_TEXT FOR ANALYSIS_
-=-=-=-=-

I disagree with that definition of a unit test and I think that strict approach will lead to not only writing more tests than is needed, but tying a lot of your tests to implementation details that make the tests much more fragile and less useful.
Side note: I’ll be using J.B. Rainsberger’s definitions of integrated and unit tests for this post to provide less confusing discussion in the context of his presentation.
Integrated tests and design feedback
The hypothesis that you get less feedback about the design of your software from integrated tests and thus they will result in your application becoming a mess is pretty sketchy in my opinion. Call me naive, but if you are in a team that lets the code get like that with integrated tests then I think that same team will have the same result with more fine-grained tests. If you aren’t serious about refactoring your code (regardless of whether or not you use TDD and have an explicit refactor step in your process) then yeah, it’s going to get bad. In my experience, you still get design feedback when writing your test at a higher level of your application stack with real dependencies underneath (apart from mocking dependencies external to your application) and implementing the code to make it pass.
There is a tieback here to the role of TDD in software design and I think that TDD still helps with design when writing tests that encapsulate more than a single object; it influences the design of your public interface from the level you are testing against and everything underneath is just an implementation detail of that public interface (more on this in other posts in the series).

-=-=-=-=-

_SUPPLIED DATA_
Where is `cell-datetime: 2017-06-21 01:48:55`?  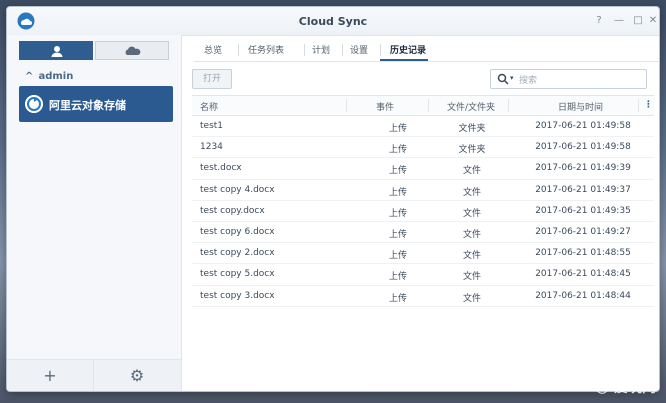 cell-datetime: 2017-06-21 01:48:55 is located at coordinates (583, 254).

-=-=-=-=-

_PROBLEMS AND TASKS_
[1] Reproduce the passage from the excerpt on integrated tests between "I disagree with" and "of his presentation.", inclusive.
[2] Decide whether each statement agrees with the excerpt on integrated tests, answering yes or no and quoting the words that settle it: (a) The author adopts J.B. Rainsberger's definitions of integrated and unit tests for the post. (b) The author recommends writing higher-level tests with no mocking of any dependencies at all. (c) The author believes TDD no longer helps with design once a test covers more than a single object.

_OUTPUTS BY TASK_
[1]
I disagree with that definition of a unit test and I think that strict approach will lead to not only writing more tests than is needed, but tying a lot of your tests to implementation details that make the tests much more fragile and less useful.
Side note: I’ll be using J.B. Rainsberger’s definitions of integrated and unit tests for this post to provide less confusing discussion in the context of his presentation.

[2]
(a) Yes: "I’ll be using J.B. Rainsberger’s definitions of integrated and unit tests for this post"
(b) No: "apart from mocking dependencies external to your application"
(c) No: "I think that TDD still helps with design when writing tests that encapsulate more than a single object"